Well I had a bunch of Doom maps last month that I actually found really fun, and I thought for a while I had found temporary respite from some of the malaise and ennui I sometimes felt when playing new maps. Plus, maybe I'd manage more than one post in a month. However, then I got distracted by Crawl again since 0.7 came out and there's another tournament on. I even woke myself up in the middle of the night to watch the start of it, because it's always fun watching people attempt crazy speedruns to get the first win.
I gave up trying to actually play Crawl properly a long time ago. Fortunately, since it is an open source game, I can patch it to make it easier. You can argue that that's cheating, and it is, in fact the commit messages of my patches start with "CHEAT:" to make them obvious. But as I see it, I don't have to follow someone else's rules if I don't find them fun. I'm not playing competitively or going on forums and bragging about having won a hundred games, I'm just trying to have fun.

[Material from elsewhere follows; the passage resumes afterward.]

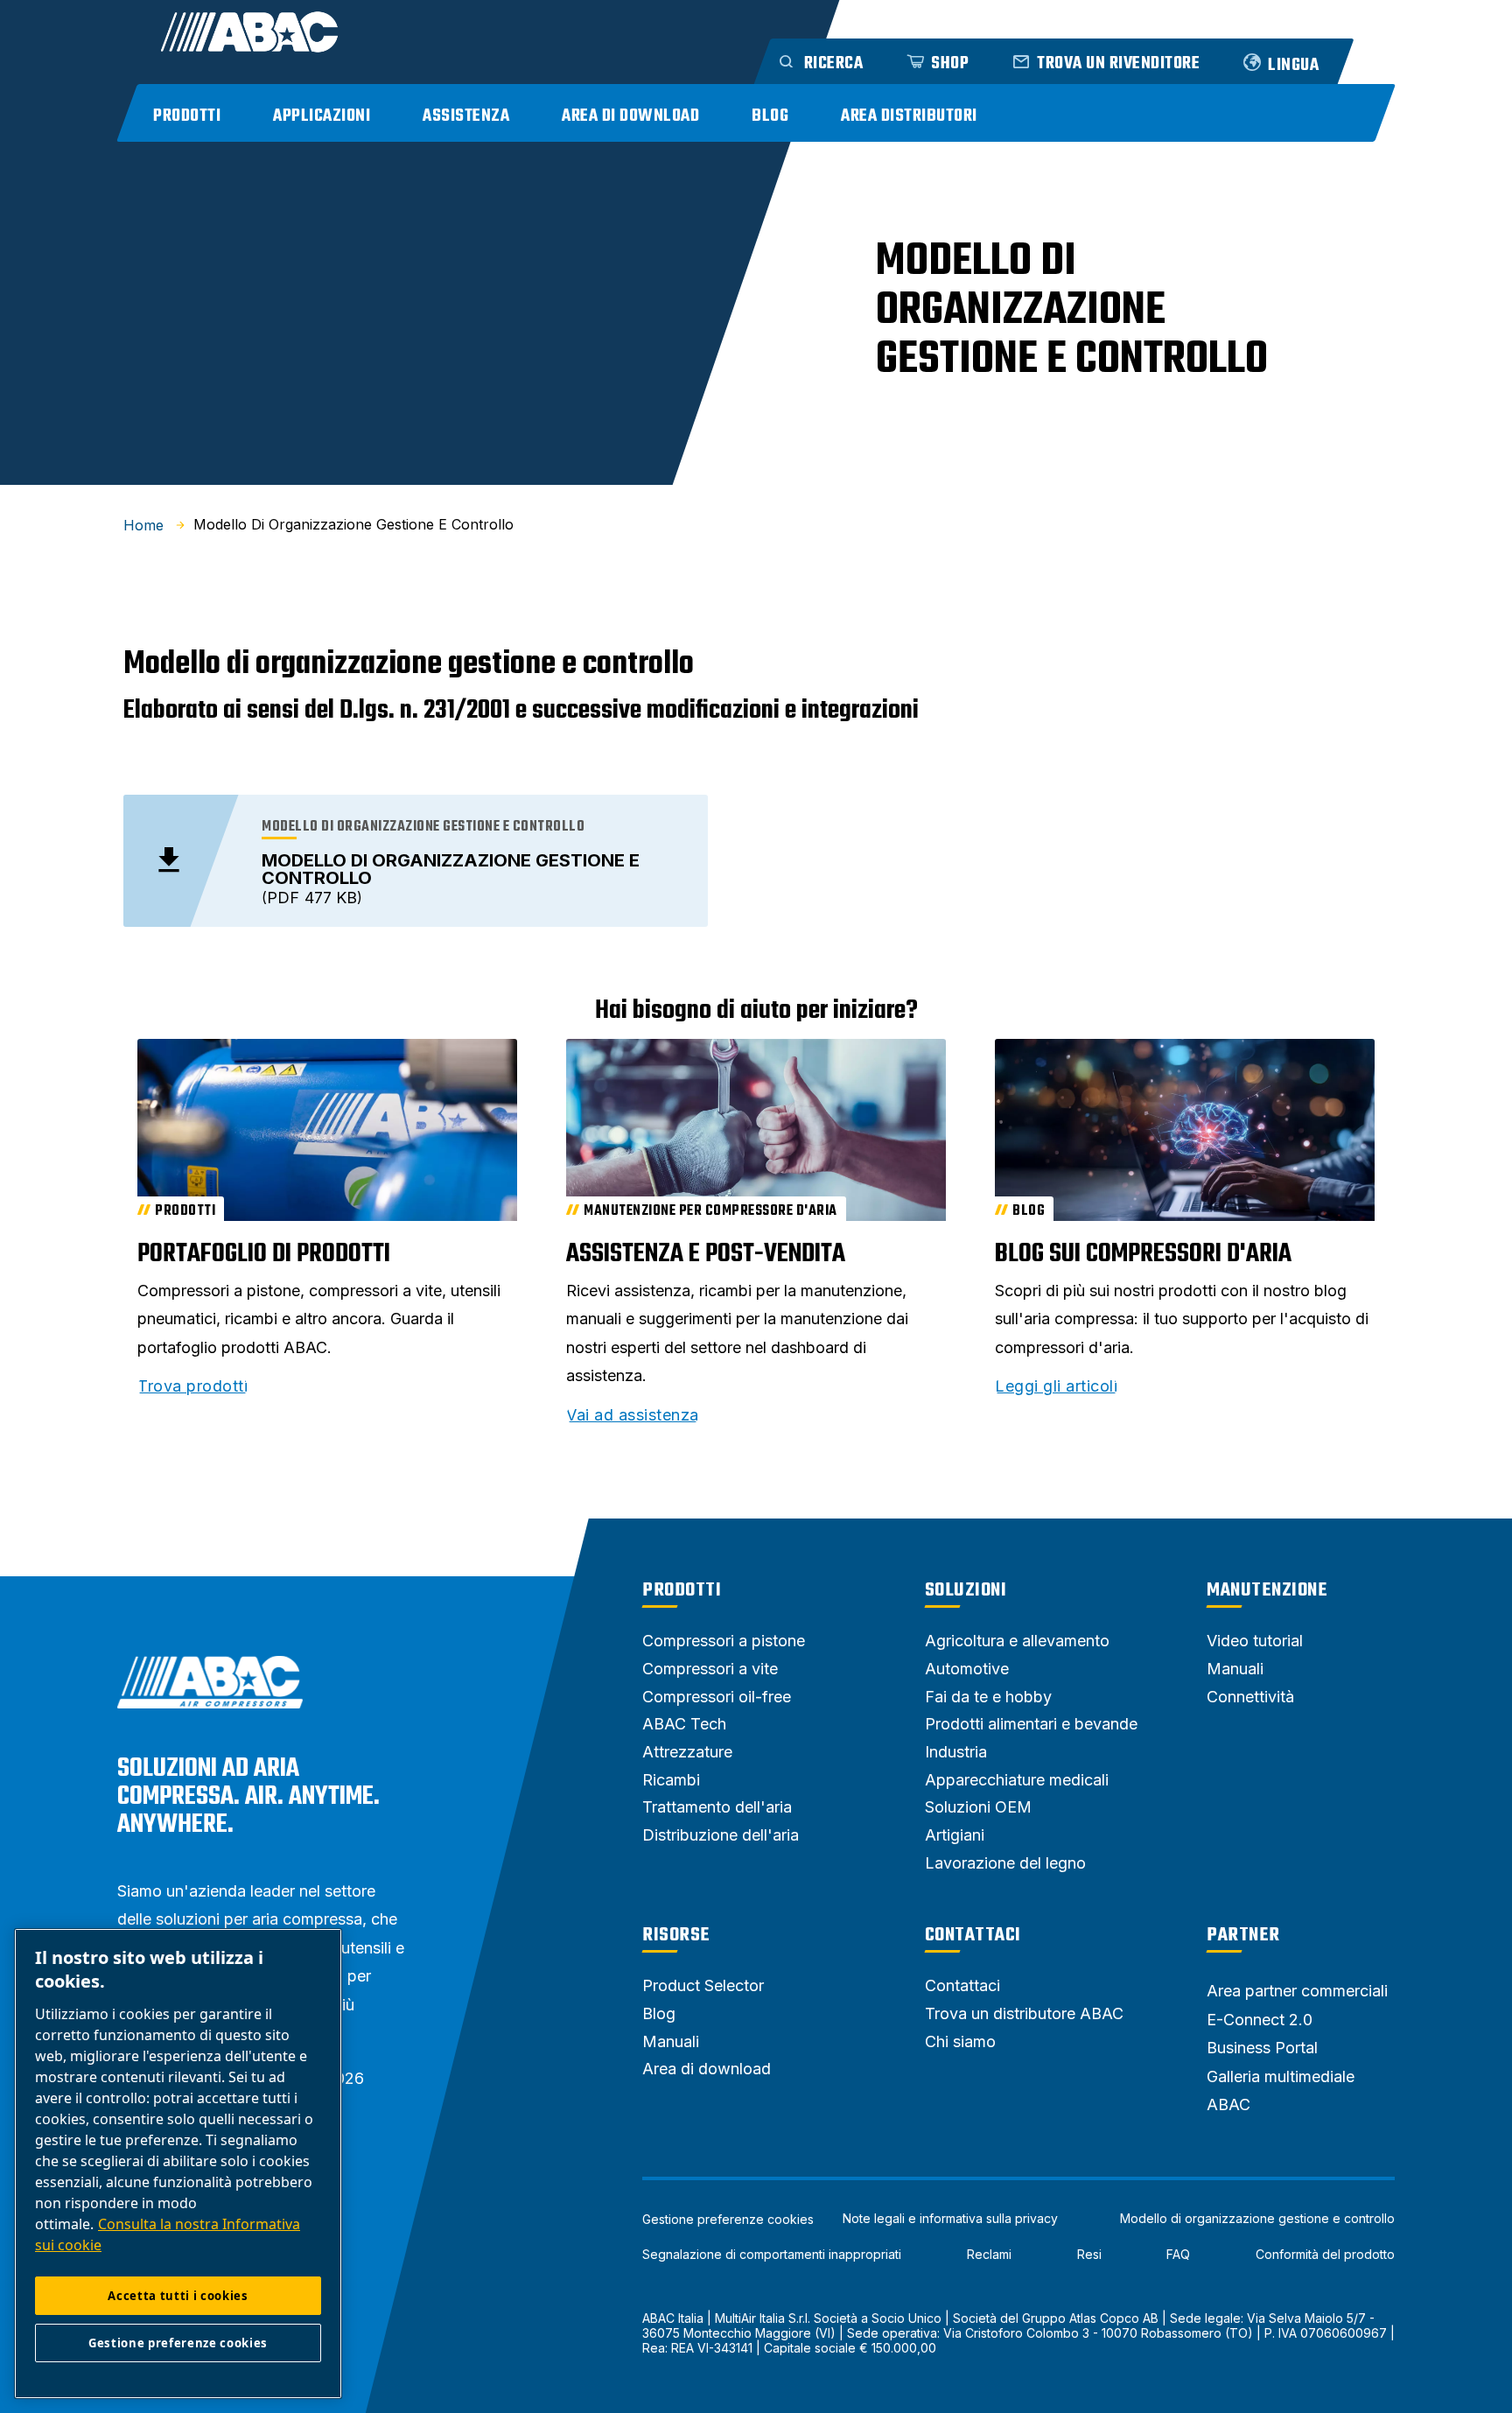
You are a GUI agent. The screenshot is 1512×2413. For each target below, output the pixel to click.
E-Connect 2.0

Fun is a subjective thing. If your game is too easy, it gets boring. The Crawl developers will tell you they want their game to be fun for players for years. However, they are mostly people who have played a lot in the past and have many wins to their name. As I see it, they make the game harder so it is still a challenge to themselves and the best players in the world. (And having said that, apparently, Crawl, in its current form, the Stone Soup variant as it is now, is a lot easier than it used to be, than the newest versions of the long-since-dead "official" version.)
On the other hand, if your game is too hard, it gets frustrating. This is especially the case when you know there's a load of cool stuff in the game that you never get to see because you die before you get that far. This feels especially the case for the type of character I like to play (spellcasters) since quite often I would not find any spellbooks other than the one I started with. Having to play the first half dozen dungeon floors over and over again, doing the tedious item identification dance repeatedly, only to die before the game gets interesting, dozens of times, over and over again, got old fast. The developers and top players don't have this problem because they've seen and done all the cool stuff already.
Another thing is that I don't care about winning. If you're a game designer you have to work under the assumption that your players are trying to win. You must balance the game that winning - whatever that means - is difficult, but not impossible.
In Crawl this means retrieving an artefact known as the Orb of Zot and taking it out of the dungeon. In order to do this you must find three items called Runes of Zot first. These are used to open the gates to the domain in which the Orb is found. Compare NetHack's invocation ritual - however in Crawl there are a total of fifteen runes available and you can use any three you like. Runes are located at the ends of variously themed dungeon branches which have different challenges to reach their ends. (E.g. if your primary way of doing damage is with fire, a branch full of fire-resistant monsters will be harder to retrieve a rune from.)
So, the game is balanced under the assumption that the player will try to get three runes, then enter Zot and fetch the Orb. This is a difficult, but not impossible, task: every possible character race+background combination has been won on the public servers at least once. Alternatively he can try to get all fifteen types of rune by doing all the branches. This is more difficult, obviously.
But as I said, I don't care about that. If I win, the game ends and I have to start all over again. It's no different from dying! What I want to do is make a powerful character that can knock the entire dungeon over. I enjoy working towards making such characters, working up their skills to get the powerful spells castable, and so on. I also like the feeling when you find a really nice bit of artefact equipment. I would prefer it if the dungeon was much larger and more or less went on forever. (There are infinitely large dungeon branches in Crawl, but they're mostly full of demons, and there's a lot more monster variety in the game than just demons...) Obviously this is playing the game nothing like the developers intend players to behave. So, I tweak the game so I can play more like how I want to play. I fully accept I'm not playing the same game as everyone else.
Finally, there is the simple fact that changing the rules of the universe is fun. Seeing the universe one way and then changing something and the universe is suddenly different is great. You could probably do some armchair psychology here and go on about how how this is some power/control issue stemming from my having so little control over the real universe, but I never intended to write such an introspective article.
So anyway, that's some thoughts about Crawl, and game design, fun, and why I don't like closed source games. If you got this far, thanks for reading.